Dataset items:
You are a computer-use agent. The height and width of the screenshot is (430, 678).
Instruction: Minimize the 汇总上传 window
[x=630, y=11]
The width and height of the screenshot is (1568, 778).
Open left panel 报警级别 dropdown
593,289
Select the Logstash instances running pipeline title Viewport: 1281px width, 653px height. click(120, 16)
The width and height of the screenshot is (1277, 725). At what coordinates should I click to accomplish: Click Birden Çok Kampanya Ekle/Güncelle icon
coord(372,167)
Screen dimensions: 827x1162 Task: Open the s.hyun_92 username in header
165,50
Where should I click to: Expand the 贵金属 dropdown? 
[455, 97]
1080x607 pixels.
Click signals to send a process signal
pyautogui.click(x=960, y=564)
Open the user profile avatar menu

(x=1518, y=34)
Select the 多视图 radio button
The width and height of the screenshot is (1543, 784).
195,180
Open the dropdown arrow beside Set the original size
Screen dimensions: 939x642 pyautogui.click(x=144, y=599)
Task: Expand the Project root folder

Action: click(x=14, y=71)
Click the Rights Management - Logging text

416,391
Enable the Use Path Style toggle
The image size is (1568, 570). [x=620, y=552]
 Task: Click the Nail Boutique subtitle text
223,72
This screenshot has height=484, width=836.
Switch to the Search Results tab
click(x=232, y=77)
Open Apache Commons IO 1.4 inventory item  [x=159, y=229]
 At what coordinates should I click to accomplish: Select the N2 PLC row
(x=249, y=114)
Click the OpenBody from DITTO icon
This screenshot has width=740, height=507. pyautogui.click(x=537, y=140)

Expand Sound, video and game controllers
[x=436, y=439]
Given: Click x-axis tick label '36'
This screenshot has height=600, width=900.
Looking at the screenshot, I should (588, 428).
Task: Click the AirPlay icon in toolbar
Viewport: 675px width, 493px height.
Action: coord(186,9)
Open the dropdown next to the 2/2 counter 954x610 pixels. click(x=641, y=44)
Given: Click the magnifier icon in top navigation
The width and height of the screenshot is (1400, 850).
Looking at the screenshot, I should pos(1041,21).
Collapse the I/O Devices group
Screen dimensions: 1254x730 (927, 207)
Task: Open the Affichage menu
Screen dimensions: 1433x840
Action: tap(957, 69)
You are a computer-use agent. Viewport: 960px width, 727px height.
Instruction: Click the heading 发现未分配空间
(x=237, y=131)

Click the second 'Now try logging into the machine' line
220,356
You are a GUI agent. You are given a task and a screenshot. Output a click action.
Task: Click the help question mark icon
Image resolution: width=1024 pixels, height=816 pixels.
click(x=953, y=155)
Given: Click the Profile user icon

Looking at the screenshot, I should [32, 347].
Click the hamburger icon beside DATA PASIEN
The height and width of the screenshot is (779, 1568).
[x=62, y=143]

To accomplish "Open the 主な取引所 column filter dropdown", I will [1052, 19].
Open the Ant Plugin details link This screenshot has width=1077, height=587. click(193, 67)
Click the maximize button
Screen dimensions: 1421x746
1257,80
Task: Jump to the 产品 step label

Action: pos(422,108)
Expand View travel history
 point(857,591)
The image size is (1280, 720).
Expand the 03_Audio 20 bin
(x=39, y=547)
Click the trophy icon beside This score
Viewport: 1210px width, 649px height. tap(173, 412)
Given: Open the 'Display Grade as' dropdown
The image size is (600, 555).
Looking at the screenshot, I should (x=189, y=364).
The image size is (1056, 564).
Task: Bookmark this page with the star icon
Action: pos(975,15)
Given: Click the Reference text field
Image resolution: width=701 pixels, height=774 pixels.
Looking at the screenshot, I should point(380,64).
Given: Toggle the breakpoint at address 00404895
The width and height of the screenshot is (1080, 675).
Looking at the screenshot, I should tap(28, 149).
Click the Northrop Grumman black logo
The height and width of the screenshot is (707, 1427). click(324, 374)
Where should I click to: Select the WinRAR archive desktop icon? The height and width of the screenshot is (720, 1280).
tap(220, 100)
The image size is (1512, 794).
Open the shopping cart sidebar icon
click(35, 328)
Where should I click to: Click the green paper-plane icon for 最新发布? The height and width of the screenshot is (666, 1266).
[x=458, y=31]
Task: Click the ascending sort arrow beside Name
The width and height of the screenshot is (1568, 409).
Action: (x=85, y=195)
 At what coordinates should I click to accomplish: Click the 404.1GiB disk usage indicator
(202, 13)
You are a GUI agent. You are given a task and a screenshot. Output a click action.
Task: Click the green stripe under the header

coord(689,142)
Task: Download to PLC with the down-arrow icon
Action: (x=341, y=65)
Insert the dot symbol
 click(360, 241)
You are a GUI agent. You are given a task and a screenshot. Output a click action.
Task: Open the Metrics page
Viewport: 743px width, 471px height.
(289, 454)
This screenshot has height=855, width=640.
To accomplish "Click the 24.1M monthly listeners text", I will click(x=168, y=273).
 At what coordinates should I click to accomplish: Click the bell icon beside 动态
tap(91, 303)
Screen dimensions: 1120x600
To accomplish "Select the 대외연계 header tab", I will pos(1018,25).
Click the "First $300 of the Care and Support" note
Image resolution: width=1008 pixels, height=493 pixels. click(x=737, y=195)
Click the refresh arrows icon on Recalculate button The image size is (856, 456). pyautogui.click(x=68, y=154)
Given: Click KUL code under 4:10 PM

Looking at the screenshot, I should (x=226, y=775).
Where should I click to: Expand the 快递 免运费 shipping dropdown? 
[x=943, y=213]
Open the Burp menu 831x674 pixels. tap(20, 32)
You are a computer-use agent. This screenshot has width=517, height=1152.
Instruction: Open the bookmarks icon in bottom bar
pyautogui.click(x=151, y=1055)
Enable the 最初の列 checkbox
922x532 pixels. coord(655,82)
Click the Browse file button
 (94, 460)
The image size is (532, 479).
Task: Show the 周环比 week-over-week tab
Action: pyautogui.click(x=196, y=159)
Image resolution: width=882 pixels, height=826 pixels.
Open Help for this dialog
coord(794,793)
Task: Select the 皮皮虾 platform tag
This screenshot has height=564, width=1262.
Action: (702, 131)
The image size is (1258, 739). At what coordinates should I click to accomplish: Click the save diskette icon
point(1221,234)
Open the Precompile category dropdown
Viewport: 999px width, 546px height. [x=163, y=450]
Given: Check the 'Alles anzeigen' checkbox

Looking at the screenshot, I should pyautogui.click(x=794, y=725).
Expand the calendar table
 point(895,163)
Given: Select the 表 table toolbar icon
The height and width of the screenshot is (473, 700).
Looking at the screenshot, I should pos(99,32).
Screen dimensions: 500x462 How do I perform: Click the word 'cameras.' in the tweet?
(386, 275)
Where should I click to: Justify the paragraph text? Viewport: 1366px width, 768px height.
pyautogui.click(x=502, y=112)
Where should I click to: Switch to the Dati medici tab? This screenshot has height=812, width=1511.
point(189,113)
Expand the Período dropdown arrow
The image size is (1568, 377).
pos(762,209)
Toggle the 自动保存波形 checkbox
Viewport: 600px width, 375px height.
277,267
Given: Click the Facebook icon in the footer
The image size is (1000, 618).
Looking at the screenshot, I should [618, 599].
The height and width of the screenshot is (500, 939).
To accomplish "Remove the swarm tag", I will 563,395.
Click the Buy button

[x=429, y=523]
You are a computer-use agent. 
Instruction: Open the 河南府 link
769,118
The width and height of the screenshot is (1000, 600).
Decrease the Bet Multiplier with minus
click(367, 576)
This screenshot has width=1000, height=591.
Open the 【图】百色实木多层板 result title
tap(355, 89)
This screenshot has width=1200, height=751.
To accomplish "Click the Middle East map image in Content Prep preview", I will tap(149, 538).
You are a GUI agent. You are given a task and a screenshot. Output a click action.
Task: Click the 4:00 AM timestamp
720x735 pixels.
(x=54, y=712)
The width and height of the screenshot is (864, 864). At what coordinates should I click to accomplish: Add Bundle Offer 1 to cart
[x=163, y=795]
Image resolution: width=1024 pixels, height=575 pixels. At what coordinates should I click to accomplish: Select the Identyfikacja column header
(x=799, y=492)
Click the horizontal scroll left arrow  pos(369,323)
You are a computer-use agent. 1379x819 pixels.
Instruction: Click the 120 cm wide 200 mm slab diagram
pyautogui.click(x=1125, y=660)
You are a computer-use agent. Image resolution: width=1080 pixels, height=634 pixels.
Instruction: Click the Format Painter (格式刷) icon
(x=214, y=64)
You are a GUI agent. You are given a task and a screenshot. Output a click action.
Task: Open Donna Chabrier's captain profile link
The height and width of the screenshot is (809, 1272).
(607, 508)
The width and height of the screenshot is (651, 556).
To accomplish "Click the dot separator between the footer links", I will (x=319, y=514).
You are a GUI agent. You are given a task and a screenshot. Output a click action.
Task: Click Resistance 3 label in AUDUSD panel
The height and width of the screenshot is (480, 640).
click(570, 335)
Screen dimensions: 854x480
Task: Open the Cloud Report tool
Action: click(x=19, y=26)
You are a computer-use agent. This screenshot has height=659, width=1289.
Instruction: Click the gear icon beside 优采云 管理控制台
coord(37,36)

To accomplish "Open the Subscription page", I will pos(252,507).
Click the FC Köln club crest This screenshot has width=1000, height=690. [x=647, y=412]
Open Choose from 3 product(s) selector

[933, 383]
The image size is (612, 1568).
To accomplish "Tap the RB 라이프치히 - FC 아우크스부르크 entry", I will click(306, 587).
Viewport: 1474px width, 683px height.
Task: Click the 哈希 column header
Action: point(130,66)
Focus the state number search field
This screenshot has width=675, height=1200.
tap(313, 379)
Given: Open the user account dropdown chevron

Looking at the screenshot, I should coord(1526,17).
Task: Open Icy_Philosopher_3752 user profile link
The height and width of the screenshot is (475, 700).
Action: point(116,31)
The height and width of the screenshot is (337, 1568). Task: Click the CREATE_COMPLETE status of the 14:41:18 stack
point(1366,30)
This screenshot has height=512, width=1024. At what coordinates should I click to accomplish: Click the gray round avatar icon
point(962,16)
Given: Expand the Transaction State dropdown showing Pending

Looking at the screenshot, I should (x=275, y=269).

Exercise: Lines holding the word "field" in the entries above are the ones to pull out. Copy them all.

Result:
Given: Click the Reference text field
Focus the state number search field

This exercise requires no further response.